#### Available data
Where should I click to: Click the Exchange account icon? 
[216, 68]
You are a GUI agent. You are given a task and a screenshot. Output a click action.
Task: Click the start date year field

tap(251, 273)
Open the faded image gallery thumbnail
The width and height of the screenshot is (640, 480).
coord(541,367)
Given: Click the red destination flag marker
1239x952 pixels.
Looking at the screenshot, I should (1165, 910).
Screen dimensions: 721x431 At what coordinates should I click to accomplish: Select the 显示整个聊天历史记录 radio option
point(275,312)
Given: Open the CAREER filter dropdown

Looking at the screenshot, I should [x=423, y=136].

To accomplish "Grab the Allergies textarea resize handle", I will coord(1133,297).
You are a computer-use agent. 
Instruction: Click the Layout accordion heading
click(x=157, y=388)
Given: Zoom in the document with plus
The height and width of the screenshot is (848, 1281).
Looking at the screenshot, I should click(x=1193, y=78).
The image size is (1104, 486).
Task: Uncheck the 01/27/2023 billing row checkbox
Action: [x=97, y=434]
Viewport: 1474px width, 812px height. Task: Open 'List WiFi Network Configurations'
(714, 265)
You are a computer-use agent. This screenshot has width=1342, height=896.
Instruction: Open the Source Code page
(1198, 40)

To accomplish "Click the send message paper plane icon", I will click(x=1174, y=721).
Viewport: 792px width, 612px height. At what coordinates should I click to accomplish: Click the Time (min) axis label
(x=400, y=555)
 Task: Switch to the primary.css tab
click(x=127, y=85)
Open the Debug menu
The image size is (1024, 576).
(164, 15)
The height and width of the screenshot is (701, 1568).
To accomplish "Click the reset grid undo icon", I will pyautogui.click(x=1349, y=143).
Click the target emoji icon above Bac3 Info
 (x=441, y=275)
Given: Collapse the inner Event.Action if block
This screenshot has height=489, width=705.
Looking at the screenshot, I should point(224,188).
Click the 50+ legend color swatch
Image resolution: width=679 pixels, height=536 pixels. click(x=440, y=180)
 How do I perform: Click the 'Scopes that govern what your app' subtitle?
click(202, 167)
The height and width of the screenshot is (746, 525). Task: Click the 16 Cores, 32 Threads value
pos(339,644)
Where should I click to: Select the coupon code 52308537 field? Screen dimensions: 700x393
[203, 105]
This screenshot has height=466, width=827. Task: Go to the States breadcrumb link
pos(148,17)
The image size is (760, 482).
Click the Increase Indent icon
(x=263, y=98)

#### Exercise aim
Retype the material exactly, including every line.

#### Exercise solution
Where should I click to: Click the Exchange account icon? 
[216, 68]
You are a GUI agent. You are given a task and a screenshot. Output a click action.
Task: Click the start date year field

tap(251, 273)
Open the faded image gallery thumbnail
The width and height of the screenshot is (640, 480).
coord(541,367)
Given: Click the red destination flag marker
1239x952 pixels.
Looking at the screenshot, I should (1165, 910).
Screen dimensions: 721x431 At what coordinates should I click to accomplish: Select the 显示整个聊天历史记录 radio option
point(275,312)
Given: Open the CAREER filter dropdown

Looking at the screenshot, I should [x=423, y=136].

To accomplish "Grab the Allergies textarea resize handle", I will coord(1133,297).
You are a computer-use agent. 
Instruction: Click the Layout accordion heading
click(x=157, y=388)
Given: Zoom in the document with plus
The height and width of the screenshot is (848, 1281).
Looking at the screenshot, I should click(x=1193, y=78).
The image size is (1104, 486).
Task: Uncheck the 01/27/2023 billing row checkbox
Action: [x=97, y=434]
Viewport: 1474px width, 812px height. Task: Open 'List WiFi Network Configurations'
(714, 265)
You are a computer-use agent. This screenshot has width=1342, height=896.
Instruction: Open the Source Code page
(1198, 40)

To accomplish "Click the send message paper plane icon", I will click(x=1174, y=721).
Viewport: 792px width, 612px height. At what coordinates should I click to accomplish: Click the Time (min) axis label
(x=400, y=555)
 Task: Switch to the primary.css tab
click(x=127, y=85)
Open the Debug menu
The image size is (1024, 576).
(164, 15)
The height and width of the screenshot is (701, 1568).
To accomplish "Click the reset grid undo icon", I will pyautogui.click(x=1349, y=143).
Click the target emoji icon above Bac3 Info
 (x=441, y=275)
Given: Collapse the inner Event.Action if block
This screenshot has height=489, width=705.
Looking at the screenshot, I should point(224,188).
Click the 50+ legend color swatch
Image resolution: width=679 pixels, height=536 pixels. click(x=440, y=180)
 How do I perform: Click the 'Scopes that govern what your app' subtitle?
click(202, 167)
The height and width of the screenshot is (746, 525). Task: Click the 16 Cores, 32 Threads value
pos(339,644)
Where should I click to: Select the coupon code 52308537 field? Screen dimensions: 700x393
[203, 105]
This screenshot has height=466, width=827. Task: Go to the States breadcrumb link
pos(148,17)
The image size is (760, 482).
Click the Increase Indent icon
(x=263, y=98)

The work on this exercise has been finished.